Estas y otras propuestas son las que el cooperativismo está realizando en el marco del debate sobre la nueva ley. Es imprescindible sumar su mirada y experiencia, para garantizar un tratamiento adecuado a su naturaleza, en tanto empresas de propiedad de los usuarios de los servicios, en defensa de los cuales debe ser pensada y aprobada la nueva legislación.

Sistema Federal de vivienda
La libre disponibilidad del Fondo Nacional de Vivienda por parte de los distritos provinciales, hoy sostenida por la ley 25.570, ha significado un fuerte deterioro del volumen de fondos destinados a la construcción de vivienda.

Es necesario recomponer dicho financiamiento, y garantizar un cupo de al menos el 20% para ser gestionado por el cooperativismo de vivienda. Esto sería una señal clara de que el Estado apuesta por la organización solidaria y la producción participativa de hábitat, único camino para superar las limitaciones que imponen especulación inmobiliaria y la usura financiera.

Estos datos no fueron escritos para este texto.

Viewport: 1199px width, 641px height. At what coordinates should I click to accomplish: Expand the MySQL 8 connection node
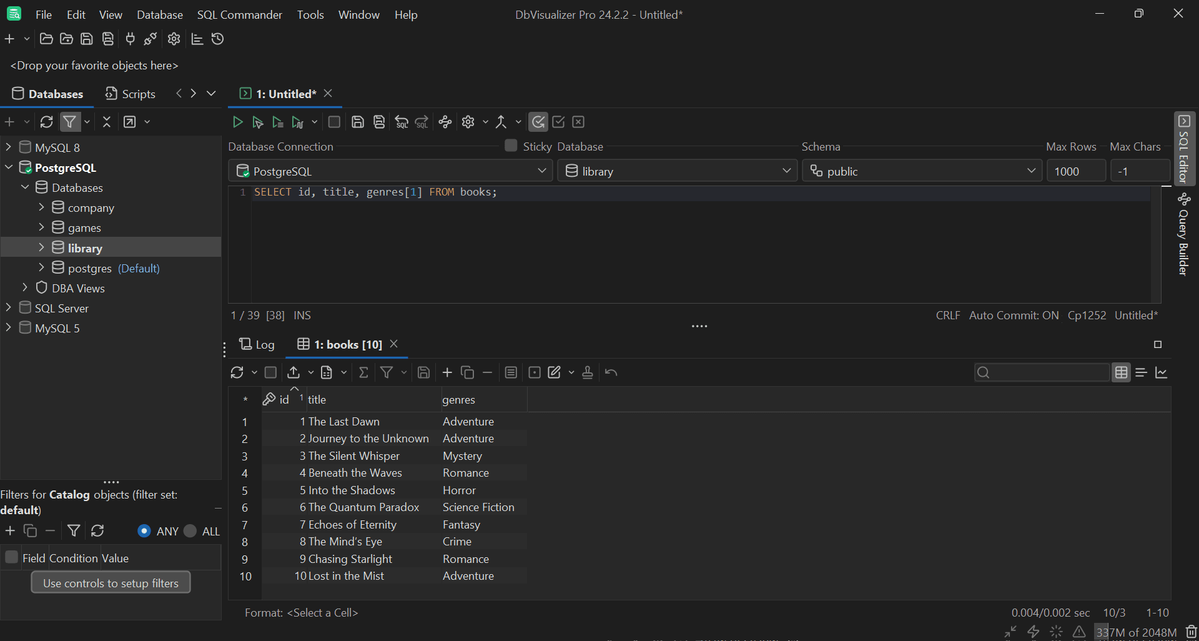coord(8,147)
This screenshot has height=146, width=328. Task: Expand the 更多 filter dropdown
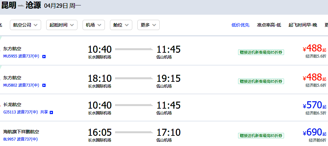click(149, 25)
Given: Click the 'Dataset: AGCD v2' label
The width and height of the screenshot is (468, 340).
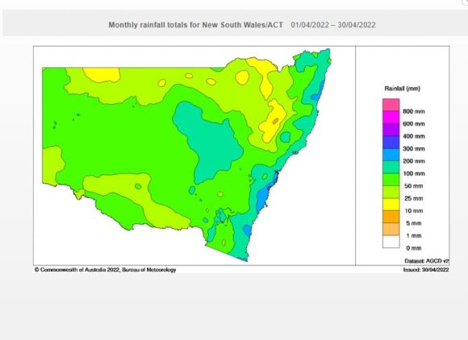Looking at the screenshot, I should pyautogui.click(x=427, y=261).

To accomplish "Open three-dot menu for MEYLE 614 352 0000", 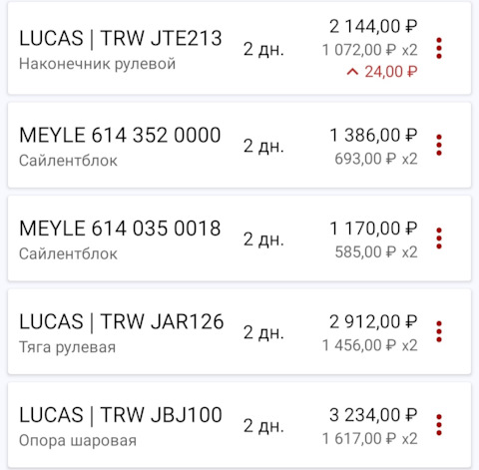I will pyautogui.click(x=439, y=145).
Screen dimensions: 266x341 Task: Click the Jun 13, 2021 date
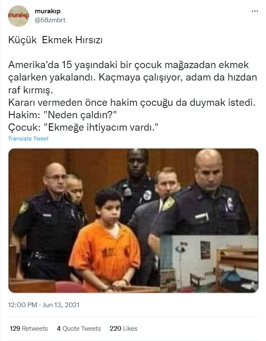pyautogui.click(x=61, y=305)
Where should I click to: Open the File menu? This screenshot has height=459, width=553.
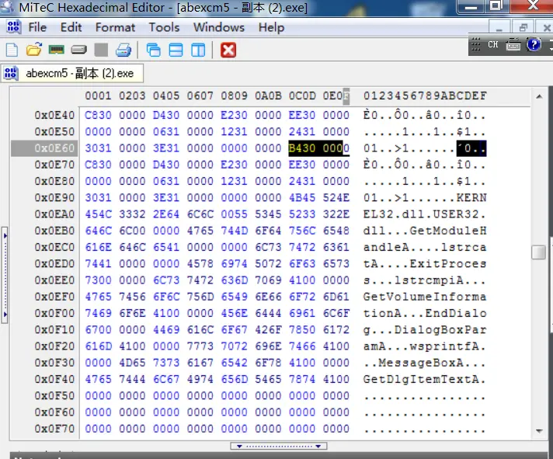(x=37, y=27)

Acompañamiento de las iniciativas solidarias
En tiempos de dificultades económicas es crítico el acompañamiento por parte del Estado a las distintas respuestas solidarias que desde la sociedad civil se impulsan para enfrentar las necesidades más acuciantes.

Esto requiere legisladores atentos tanto a los aspectos estructurales, que aquí ya se han sintetizado, como a los distintos desafíos que impone la coyuntura.
El acompañamiento de los procesos de recuperación de empresas por sus trabajadores es una de estas circunstancias, que requiere la comprensión y la celeridad de legisladores provinciales y nacionales, incluyendo la reconsideración en aquellos casos donde los proyectos hayan sido vetados por el poder ejecutivo nacional o los poderes ejecutivos de las provincias.

De igual manera, las distintas necesidades derivadas del nuevo contexto económico, en particular tarifario y comercial, requieren normas que posibiliten el sostenimiento y consolidación de las cooperativas que son precisamente las herramientas a la que han apelado los sectores de mayor vulnerabilidad para construir respuestas desde la solidaridad y la ayuda mutua.

El financiamiento, en especial en el actual contexto donde confluyen las altas tasas de interés con la necesidad de encarar procesos de reconversión o modernización productiva, resulta crucial para la supervivencia de gran número de entidades cooperativas.

El cooperativismo ha demostrado una histórica capacidad para canalizar la iniciativa solidaria y autogestionaria de la sociedad civil. Para potenciar esto se requiere un marco legal que reconozca sus particularidades jurídicas y acompañe los procesos de consolidación de cada iniciativa.

Es una apuesta por la construcción de economía en manos de las mujeres y hombres de cada localidad que esperamos sea compartida por los legisladores de las distintas bancadas del Congreso Nacional y de los parlamentos provinciales.